# Pirelli (Disused Buildings Burton on Trent) Jan 12



## Decender (Jan 17, 2012)

I've been meaning to do this site for months now and with talk recently of it all been sold off and flattened for housing I thought "Right, lets have a crack at it".

Im a little sketchy on history for this site im affraid but heres what I know. The site has been used by Pirelli since the 1920's, and during 90's parts of the site were temporarily closed due to the tough economic climate. By 2000 the site had extended to c.27 hectares in size although some areas still remained unused. This part of the site closed in 2005 and was acquired by a large development company.

The site is huge and this is just a small section (3 floors to be exact) of one of the old buildings. They seem very reminiscent of old mill buildings but little to no machinery remains in these section.

There are still buildings on the site with old machinery left in and I am hoping to visit at a later date as well as the underground tunnels which link various parts of the site together which apparently still have power but flood this time of year.

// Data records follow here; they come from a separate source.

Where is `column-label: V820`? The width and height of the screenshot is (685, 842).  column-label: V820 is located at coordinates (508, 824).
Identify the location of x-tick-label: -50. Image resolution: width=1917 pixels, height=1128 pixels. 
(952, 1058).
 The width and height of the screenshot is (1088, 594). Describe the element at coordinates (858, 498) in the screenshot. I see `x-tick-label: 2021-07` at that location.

I apologise for the amount of photos, I got a little carried away in the 3.5 hours I was there. Anyway on with the pics. Enjoy.


----------



## Priority 7 (Jan 17, 2012)

Thats lovely mate love the shots and looks like a nice explore


----------



## mersonwhoopie (Jan 18, 2012)

Great photos!!


----------



## MD (Jan 18, 2012)

thats nice really nice


----------



## alex76 (Jan 18, 2012)

I agree with everyone else cracking shots there bud prob a little more contast on the first one. brilliant loved it cheers


----------



## fluffy5518 (Jan 18, 2012)

Absolutely crackin' pics mate !! Really atmospheric but also sad (and maddening:icon_evil) as yet another slice of Britains manufacturing industry is flushed away !!! Still no doubt some faceless bunch of suits will be making a mint in selling off the newly built little boxes as 'affordable homes' to the people that can least afford them !!
Rant over !! Keep up the good work. !!


----------



## Pincheck (Jan 18, 2012)

Nice stuff mate, spent a lot of time mooching around the old continental Tyre factory up in Scotland till it was demolished. There was one in Newcastle as well i think Dunlop but never managed to see that one eithe fascinating places


----------



## dangerous dave (Jan 19, 2012)

that is very very nice


----------



## nelly (Jan 19, 2012)

Cracking stuff mate, but in one of the shot I see a roof ladder and a hatch, but no roof shots?? Hmmm?


----------



## T4toria (Jan 19, 2012)

Great shots


----------



## Decender (Jan 20, 2012)

nelly said:


> Cracking stuff mate, but in one of the shot I see a roof ladder and a hatch, but no roof shots?? Hmmm?



Yeh it does lead out onto the roof. It does have a small padlock and its not something I would attempt on this visit as various other parts of the site are still very active so theres a fair bit of movement around outside during weekday working hours. Would be very cool up there though no doubt


----------



## Mythial (Feb 5, 2012)

I've been trying to do this myself. Still want to but my navigation needs...perfecting...


----------



## Decender (Feb 14, 2012)

Hit me up on a PM and I will help with the Navi


----------



## Ramsgatonian (Feb 16, 2012)

Nice report!

Pirelli make the best tyres!


----------



## J_a_t_33 (Feb 19, 2012)

I concur with what they all say, awesome shots!


----------



## BaBaFiCo (Feb 20, 2012)

Hi, what was access like? Looking to do some stuff in the Burton/Swad area myself!

Ash


----------



## krela (Feb 21, 2012)

BaBaFiCo said:


> Hi, what was access like? Looking to do some stuff in the Burton/Swad area myself!
> 
> Ash



It was accessible, clearly, otherwise you wouldn't be viewing these photos.

Please read the forum rules, asking about access in public isn't allowed here.


----------